アジアのごはん(42)さばの味噌煮

森下ヒバリ

二か月ほどのタイの旅から関西空港に戻り、乗り合いタクシーで京都まで戻ってきた。関西では、空港から京都や神戸などにある家の玄関先まで送ってくれる乗り合いのタクシーがある。電車より時間はかかるが、荷物の多い帰りは、身体が楽なので、毎回これにしている。乗り合いなので、いろいろな方面の客の自宅を回っていると、けっこう時間がかかる。そこで、最近は京都の南インターを降りたところで、もう一回客を振り分けるという細かいサービスになった。もちろん料金は同じで、荷物も全部乗務員が移してくれる。そこでミニバスから別のタクシーに乗り換えるため、外におりてちょっと待っていると、道路の向い側でひらひらとはためく幟が目に入った。
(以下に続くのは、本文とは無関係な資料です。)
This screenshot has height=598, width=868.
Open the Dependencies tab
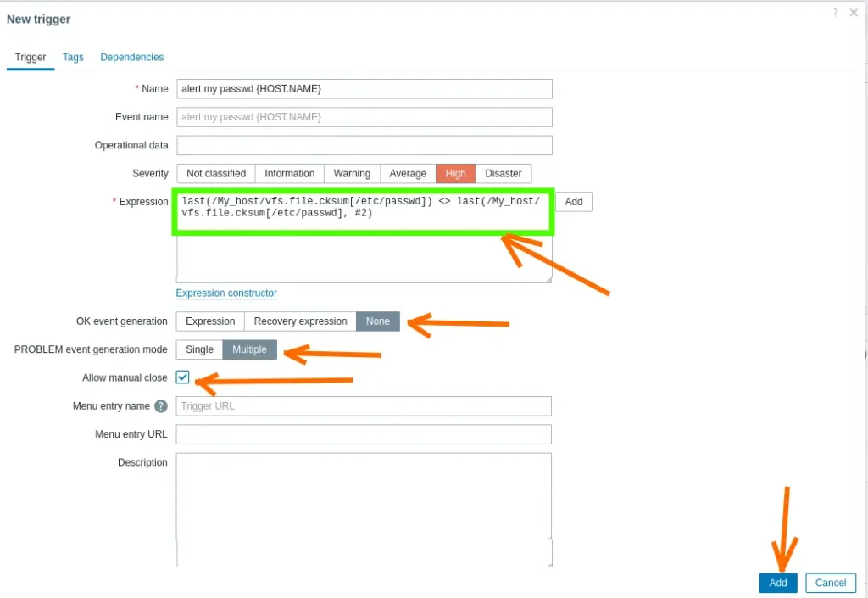click(132, 57)

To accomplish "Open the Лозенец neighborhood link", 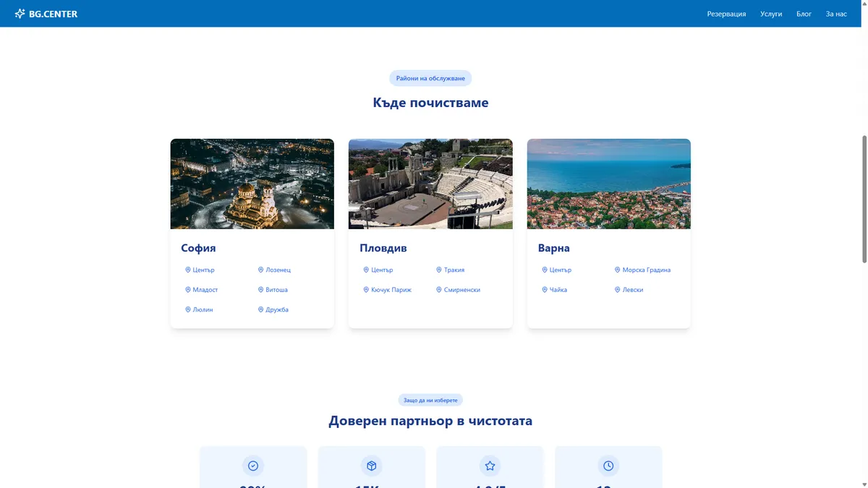I will coord(275,270).
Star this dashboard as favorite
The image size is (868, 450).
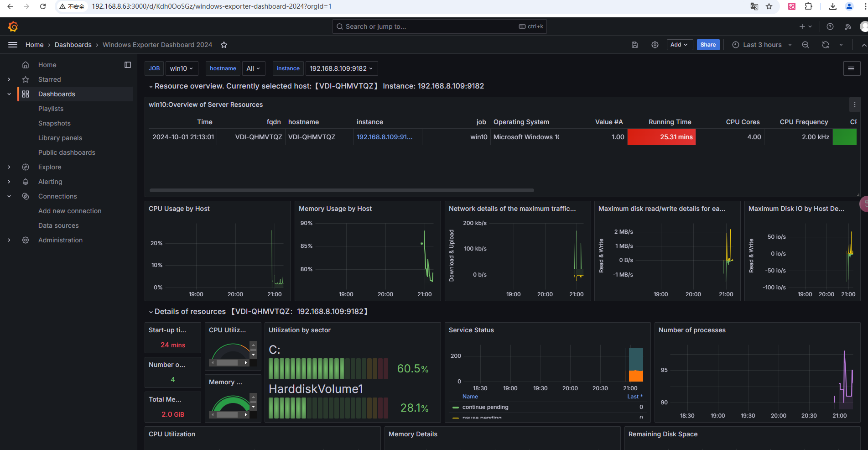click(224, 45)
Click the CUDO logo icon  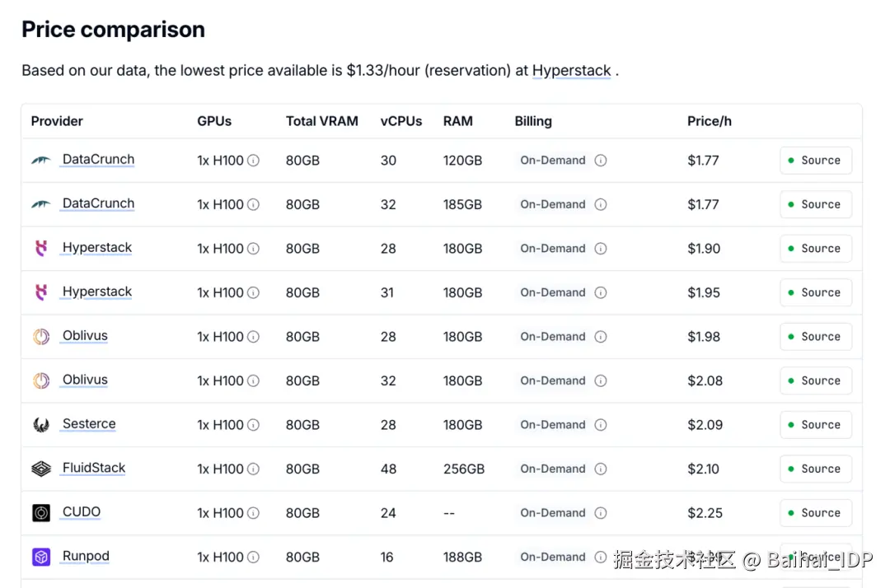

そこに大書してある文字は「さば味噌煮定食」。あ、食べたい。ファミレスのような食堂の幟から目がはなせない。さば味噌煮定食、さばみそにていしょく。頭の中でこの言葉がぐるぐる。思わず、「もうタクシーはここでいいです」と店に駆け込みたい(どうすんだ、この荷物・・)のをぐっとこらえタクシーに乗り込む。もう夜遅いので、家に着いても近所で食事できるところもスーパーも閉まっているし、さば味噌煮を食べられるような店まで遠出する元気もない。ああ、さばの味噌煮でほかほかごはんを、たっ、食べたい。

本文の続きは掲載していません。